BMJVGesetzgebung für mehr E-Justiz

[24.06.2025] Das Bundesjustizministerium hat zwei Gesetzentwürfe vorgelegt, die der weiteren Digitalisierung der Justiz Vorschub leisten sollen. Geplant sind Erleichterungen für die elektronische Beurkundung und ein zivilgerichtliches Onlineverfahren, das zunächst an Amtsgerichten erprobt werden soll.

Zwei neue Gesetzentwürfe sollen der E-Justiz den weiteren Weg ebnen.

(Bildquelle: andreypopov/123rf.com)

Das Bundesministerium der Justiz und für Verbraucherschutz (BMJV) hat zwei Gesetzgebungsvorhaben vorgestellt, welche die Digitalisierung des Rechtsverkehrs in Deutschland weiter voranbringen sollen. Ein Gesetzentwurf sieht vor, das Beurkundungsverfahren künftig auch in elektronischer Form zu ermöglichen. Ein zweiter Entwurf zielt auf die Einführung eines nutzerfreundlichen Onlineverfahrens für zivilgerichtliche Geldforderungen beim Amtsgericht. Beide Entwürfe greifen Vorhaben auf, die bereits in der vergangenen Legislaturperiode begonnen, jedoch nicht abgeschlossen worden waren. Beide Gesetzentwürfe wurden inzwischen den Ländern und Verbänden zur Stellungnahme übermittelt. Rückmeldungen sollen auf der Internetseite des BMJV veröffentlicht werden.

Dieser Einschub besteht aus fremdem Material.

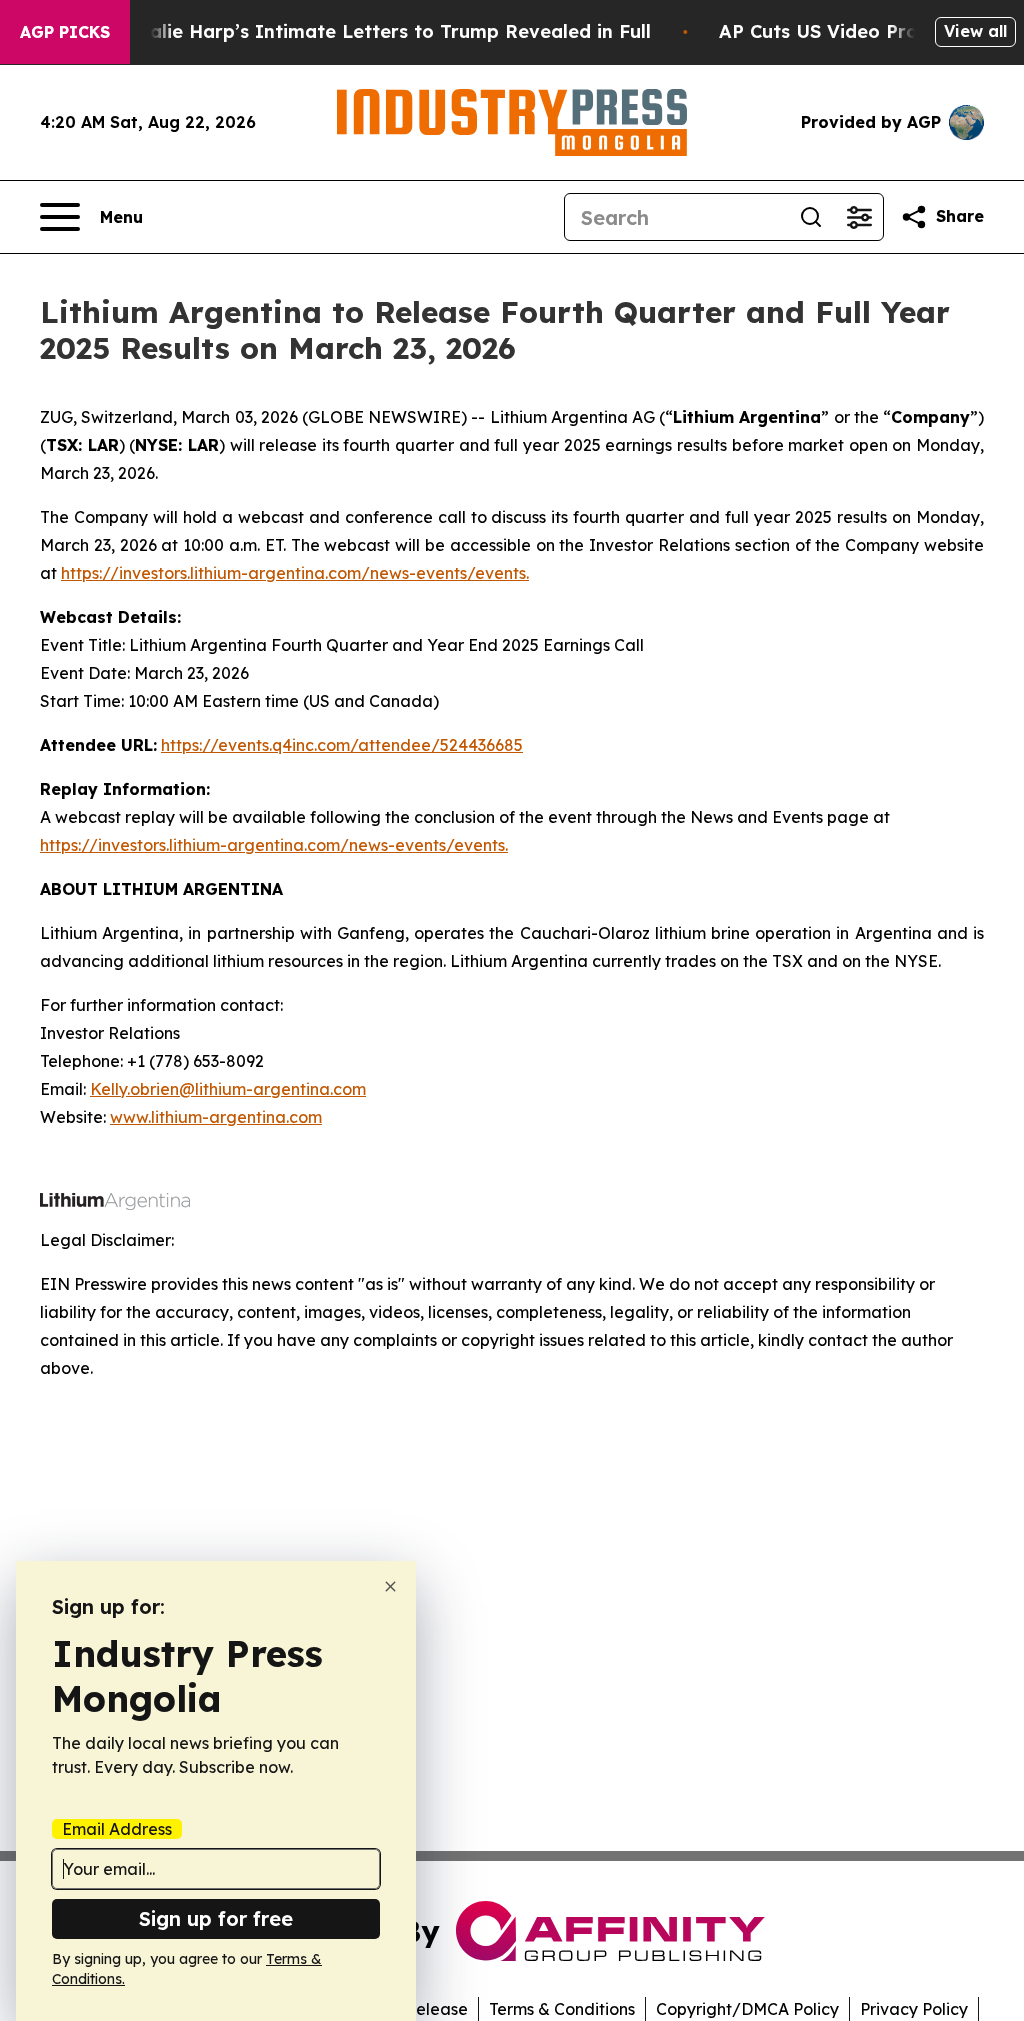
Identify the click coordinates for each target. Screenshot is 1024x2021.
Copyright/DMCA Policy (747, 2009)
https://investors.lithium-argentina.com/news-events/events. (295, 573)
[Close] (390, 1586)
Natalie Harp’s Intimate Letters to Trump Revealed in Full (383, 31)
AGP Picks (65, 32)
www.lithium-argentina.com (216, 1117)
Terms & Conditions (562, 2009)
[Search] (811, 217)
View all (975, 31)
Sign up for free (216, 1918)
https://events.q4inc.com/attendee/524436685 (342, 745)
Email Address (117, 1829)
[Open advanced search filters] (859, 217)
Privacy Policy (914, 2009)
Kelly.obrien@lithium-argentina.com (228, 1089)
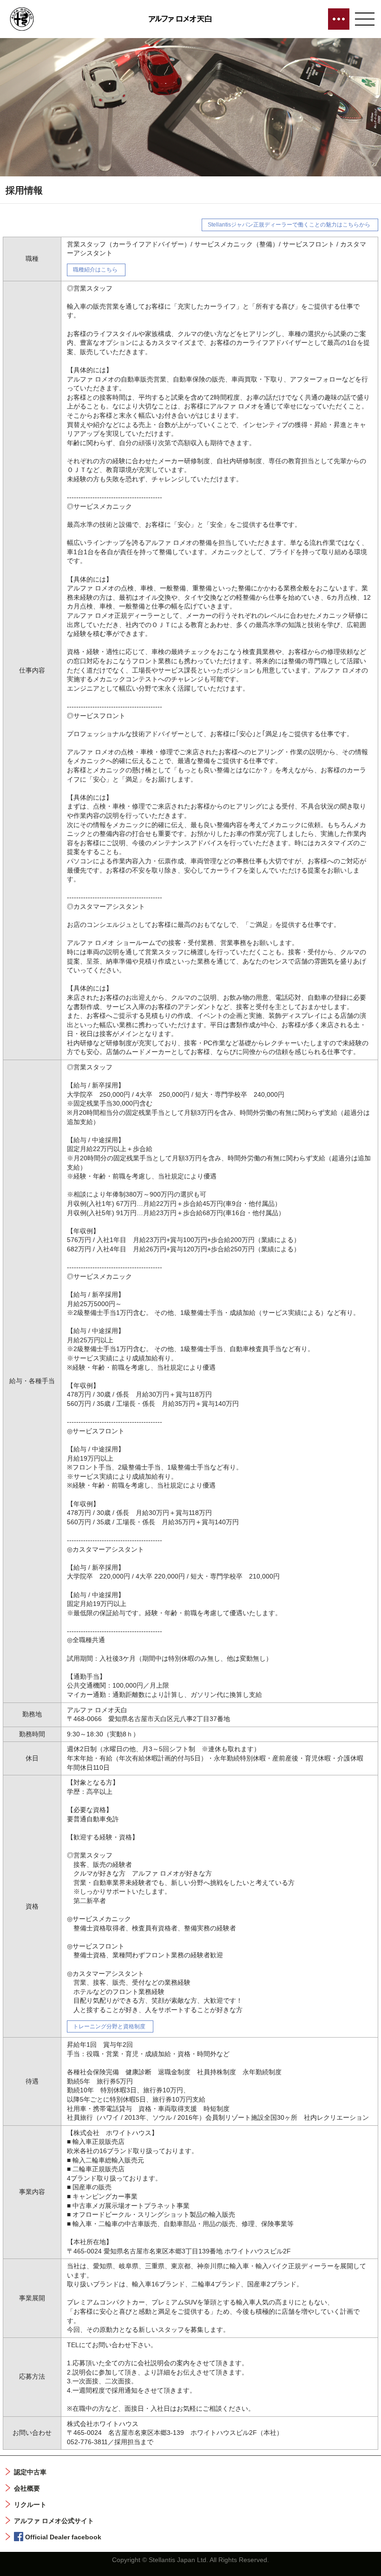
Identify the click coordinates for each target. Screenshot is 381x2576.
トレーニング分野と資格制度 (109, 2026)
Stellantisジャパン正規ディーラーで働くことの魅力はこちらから (289, 224)
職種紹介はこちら (95, 269)
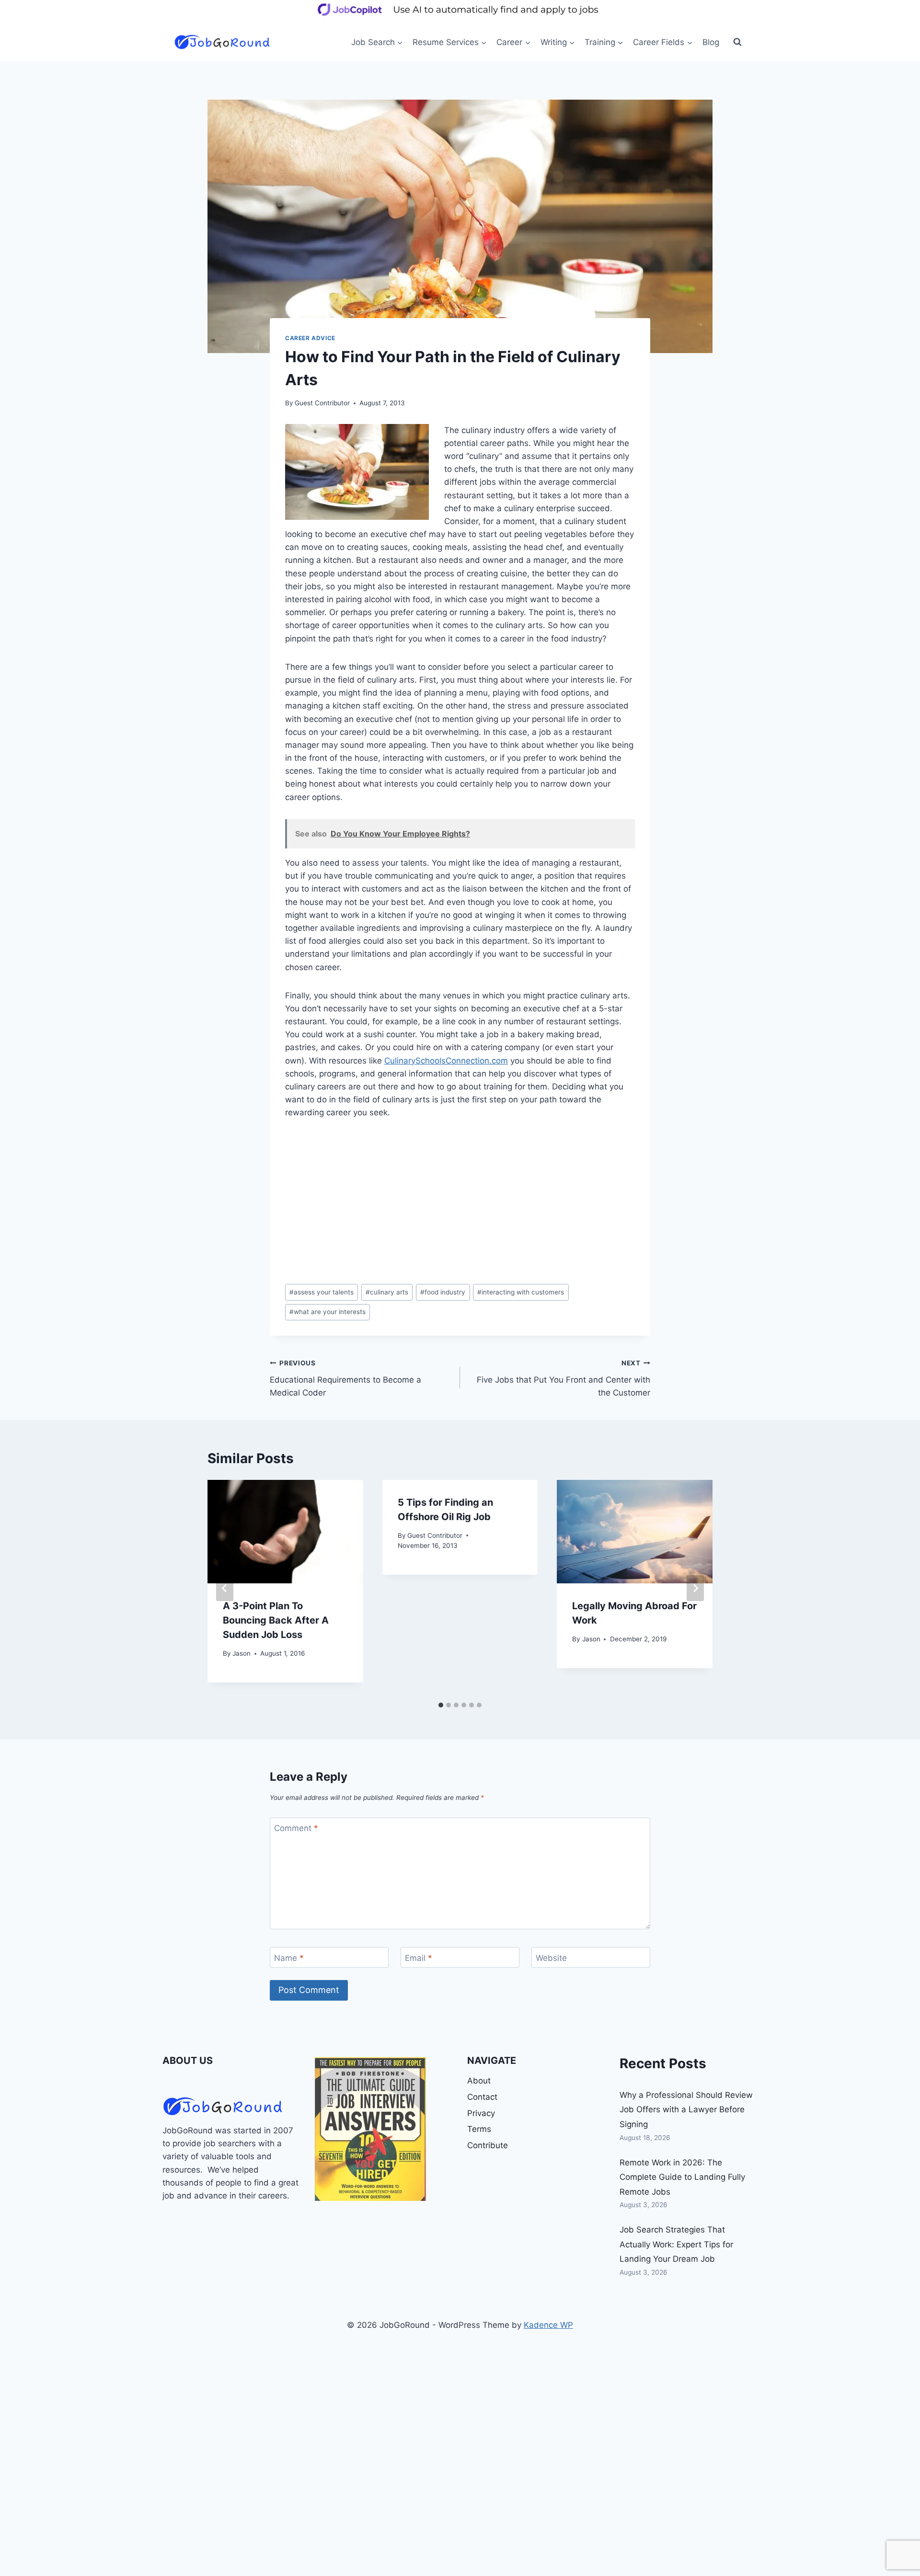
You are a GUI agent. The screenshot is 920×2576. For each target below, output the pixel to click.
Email (418, 1957)
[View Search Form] (737, 42)
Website (551, 1957)
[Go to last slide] (224, 1588)
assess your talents (321, 1292)
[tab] (440, 1705)
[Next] (695, 1588)
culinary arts (387, 1292)
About (479, 2080)
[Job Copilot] (460, 16)
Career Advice (310, 338)
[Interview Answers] (370, 2129)
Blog (710, 42)
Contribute (487, 2145)
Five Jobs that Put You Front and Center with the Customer (563, 1378)
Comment (296, 1828)
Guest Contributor (322, 403)
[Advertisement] (460, 1202)
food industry (442, 1292)
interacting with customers (520, 1292)
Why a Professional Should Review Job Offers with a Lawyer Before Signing (686, 2109)
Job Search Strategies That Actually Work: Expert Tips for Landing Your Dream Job (676, 2244)
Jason (241, 1653)
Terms (479, 2129)
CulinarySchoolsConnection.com (446, 1060)
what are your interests (327, 1312)
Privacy (481, 2113)
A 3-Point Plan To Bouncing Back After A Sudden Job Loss (276, 1620)
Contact (482, 2097)
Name (289, 1957)
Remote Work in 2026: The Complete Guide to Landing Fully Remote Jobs (682, 2177)
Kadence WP (548, 2325)
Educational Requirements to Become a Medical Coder (345, 1378)
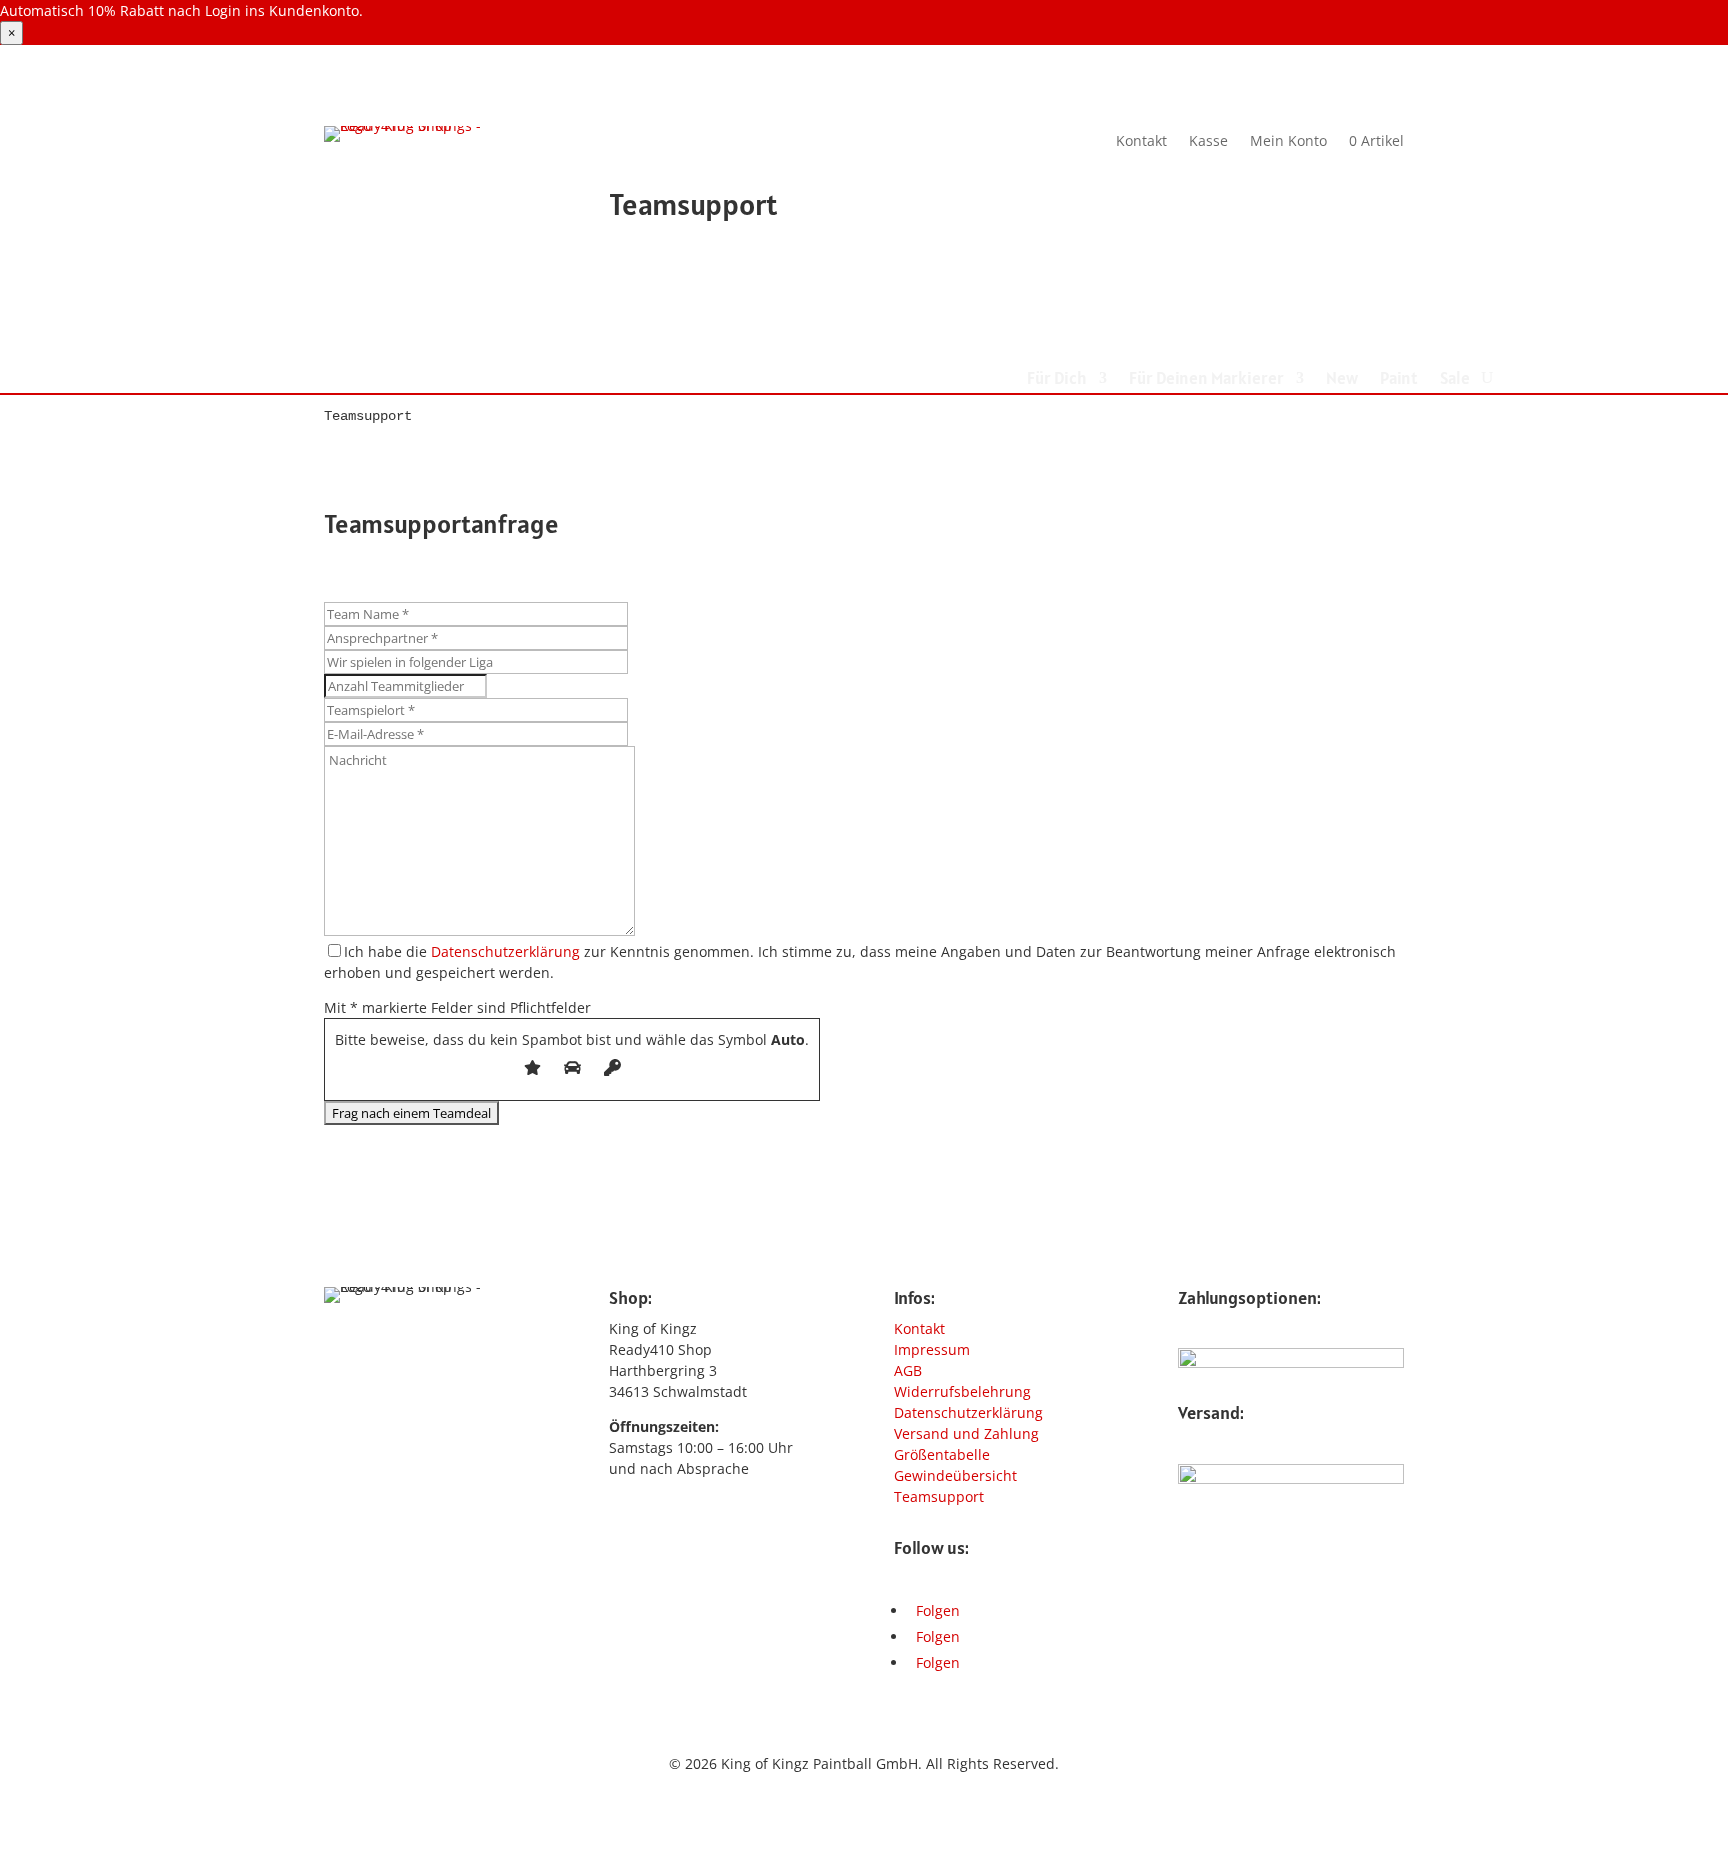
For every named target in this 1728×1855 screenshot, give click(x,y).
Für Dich (1057, 380)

Medienbrüche und Doppelarbeit entfallen

Mit dem Gesetzentwurf zur Einführung elektronischer Beurkundungen soll das bislang papiergebundene Verfahren modernisiert und an die digitale Praxis angepasst werden. Öffentliche Beurkundungen, etwa bei Grundstückskaufverträgen oder der Gründung einer GmbH, erfordern nach geltendem Recht eine schriftliche Niederschrift auf Papier. Gleichzeitig erfolgt die Verwahrung der Urkunden bereits weitgehend digital. Dies führt zu Medienbrüchen und doppelten Arbeitsgängen, da die Dokumente häufig ausgedruckt, unterschrieben und anschließend wieder eingescannt werden müssen.

Elektronische Beurkundung wird einfacher

Zukünftig sollen Notarinnen und Notare sowie Urkundspersonen in Nachlassgerichten die Möglichkeit erhalten, Beurkundungen direkt als elektronische Dokumente zu erstellen. Die Beteiligten können die Niederschrift dann entweder mit ihrer qualifizierten elektronischen Signatur versehen oder auf einem elektronischen Gerät unterschreiben. Die Urkundsperson ergänzt abschließend ihre qualifizierte elektronische Signatur. Ein von der Bundesnotarkammer bereitgestelltes Signatursystem soll die technische Grundlage schaffen, um die neue Form der Beurkundung flächendeckend umsetzen zu können. Darüber hinaus sieht der Entwurf auch Vereinfachungen bei elektronischen Beglaubigungen vor. So sollen künftig eigenhändige elektronische Unterschriften, die auf einem elektronischen Eingabegerät geleistet werden, beglaubigt werden können. Zudem soll es für bestimmte Erklärungen ausreichen, wenn deren Zugang durch eine elektronisch beglaubigte Abschrift nachgewiesen wird.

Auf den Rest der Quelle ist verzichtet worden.